=== YOUR ASSIGNMENT ===
When you reach the line containing "The height and width of the screenshot is (500, 721).", begin reproducing the material exactly, stop after the line containing "Task: Disable the Profiler", and leave out any pictures along the way.
········
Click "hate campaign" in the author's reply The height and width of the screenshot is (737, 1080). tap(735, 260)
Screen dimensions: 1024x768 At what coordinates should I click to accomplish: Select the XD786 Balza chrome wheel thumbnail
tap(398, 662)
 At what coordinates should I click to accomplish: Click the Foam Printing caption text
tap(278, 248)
········
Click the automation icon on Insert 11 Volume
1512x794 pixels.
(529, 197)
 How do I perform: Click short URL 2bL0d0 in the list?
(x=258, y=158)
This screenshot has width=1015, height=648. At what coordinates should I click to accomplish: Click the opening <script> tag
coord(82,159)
········
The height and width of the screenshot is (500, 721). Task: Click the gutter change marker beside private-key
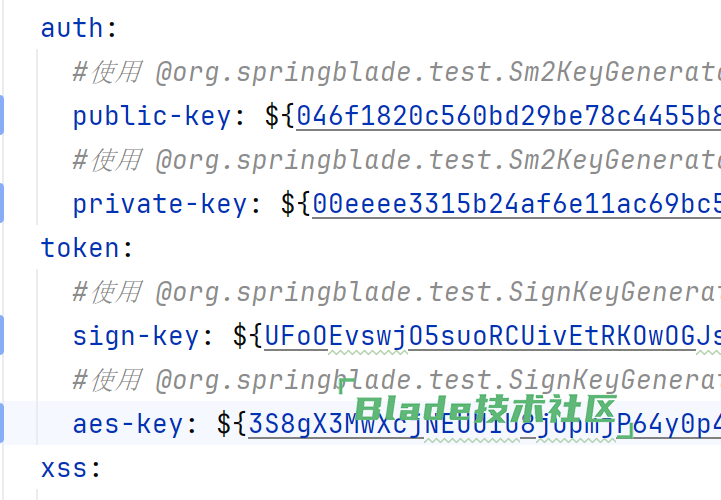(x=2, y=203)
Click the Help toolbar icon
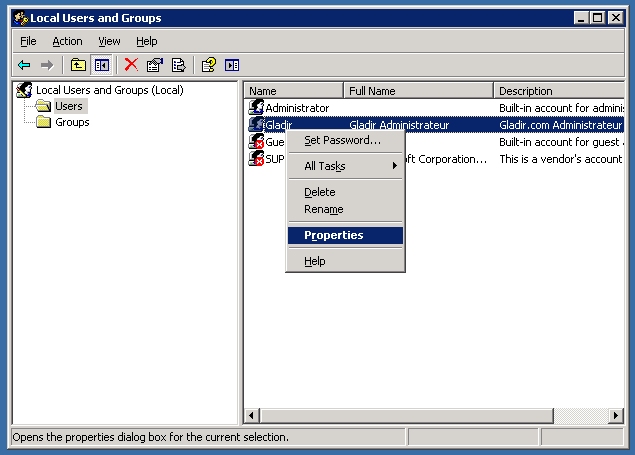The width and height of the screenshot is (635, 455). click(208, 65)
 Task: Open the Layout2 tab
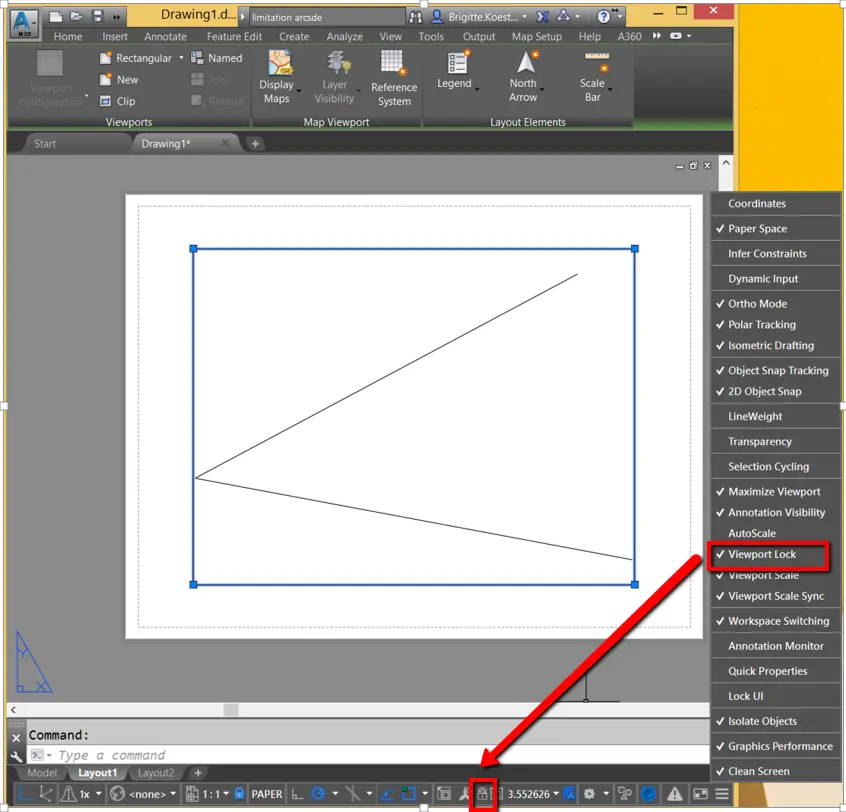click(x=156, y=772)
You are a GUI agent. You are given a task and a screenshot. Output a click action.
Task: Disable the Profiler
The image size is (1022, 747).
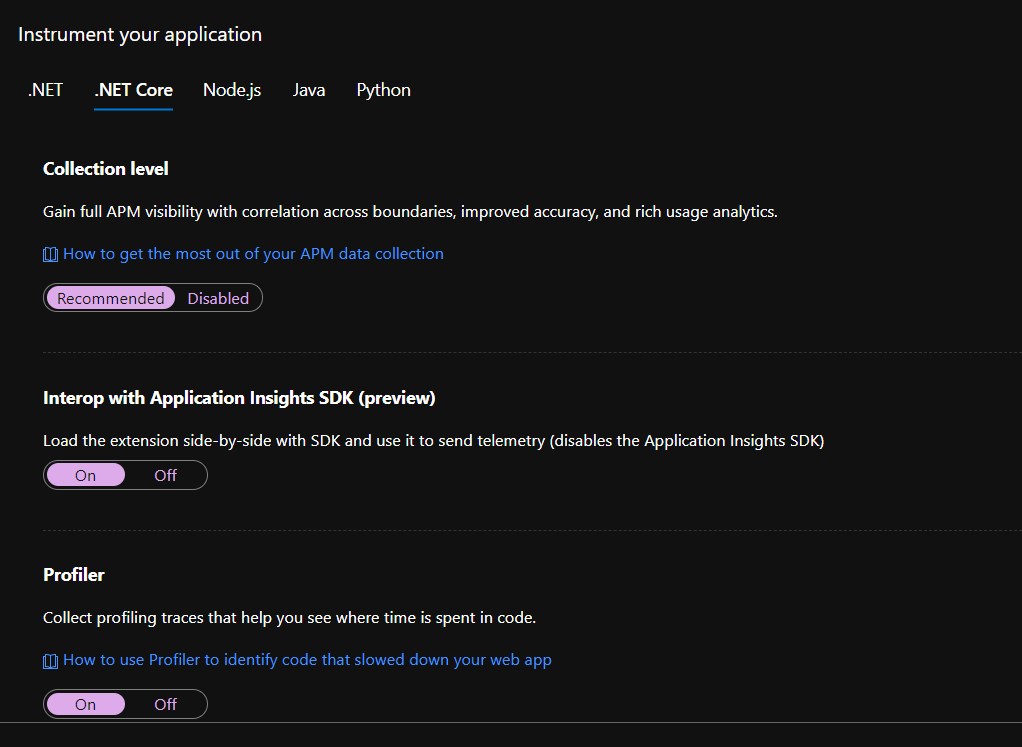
········
=== TASK RESPONSE ===
The height and width of the screenshot is (500, 721). Task: Click the gutter change marker beside private-key
(x=2, y=203)
Click the Help toolbar icon
The width and height of the screenshot is (635, 455). click(208, 65)
 Task: Open the Layout2 tab
click(x=156, y=772)
You are a GUI agent. You are given a task and a screenshot. Output a click action.
Task: Disable the Profiler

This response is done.